The chair of the Senate Armed Services Committee said the panel will have to “look harder” at more legacy weapon system cuts facing likely flat budgets in the coming years, while dismissing the likelihood for an across the board 10 percent reduction in defense spending proposed by progressive lawmakers.
“My guess, though, and it’s no surprise, is we won’t be looking at the same percentage increases as we saw in the last few years,” Sen. Jack Reed (D-R.I.) told reporters Wednesday. “We’re going to deal with a much tighter budget going forward, more flat than rising. But within that, I think we have to make judicious calls about what is worthwhile.”
Reed said he believes the significant spending on COVID-related measures will place increased pressure on the upcoming budget process, including a greater emphasis on finding savings across the services to fund ongoing modernization efforts.
“There are legacy systems which all of the services have asked us to eliminate and there’s certain reluctance because they’re stationed in our home states or they have an impact. If there’s a tighter budget, we have to look harder and that’s one of the realities.

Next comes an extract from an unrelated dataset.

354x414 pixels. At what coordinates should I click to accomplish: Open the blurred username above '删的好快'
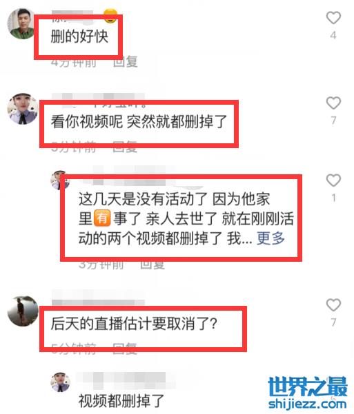coord(72,16)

It will begin, I hope, by the president and the secretary of defense sending over a budget that really looks at cost savings we can achieve,” Reed said.
Lawmakers have previously pushed back on proposed cuts to programs such as the Army’s CH-47 Block II Chinook, which the service has identified as an opportunity to shift funds toward modernization (Defense Daily, Dec. 4).
Reed also called ongoing efforts from progressive lawmakers to cut defense spending by 10 percent “a policy pronouncement more than they are good policy.”
“I think there will be individuals on the right who will urge for significant increases, that there’s never enough. And the others on the left would say we just have to cut it dramatically and they can figure out what to do with what’s left. I don’t think that’s going to be the prevailing sentiment. The majority are going to recognize we have to continue our investment in national security and defense,” Reed said.
During last year’s National Defense Authorization Act mark-up process, lawmakers voted down an amendment from Sen. Bernie Sanders (I-Vt.) to reduce the Pentagon’s budget and redirect the funds toward community programs (Defense Daily, July 23 2020).
Reed also affirmed his commitment to maintaining nuclear modernization efforts, while noting SASC will focus on measures to minimize costs to ensure the full slate of programs can be pursued efficiently.
“The question, of course, is something we have to explore for every system. The B-21 is being built. That aircraft is expensive, but we want to make sure that it stays within the cost parameters. The focus is not only on the price of the platform but the sustainment is critical too. We’re beginning to move with respect to the land systems and the Columbia[-class submarine] is under construction right now. And we’re pushing both the Navy and the contractor to come in on budget and on time,” Reed said.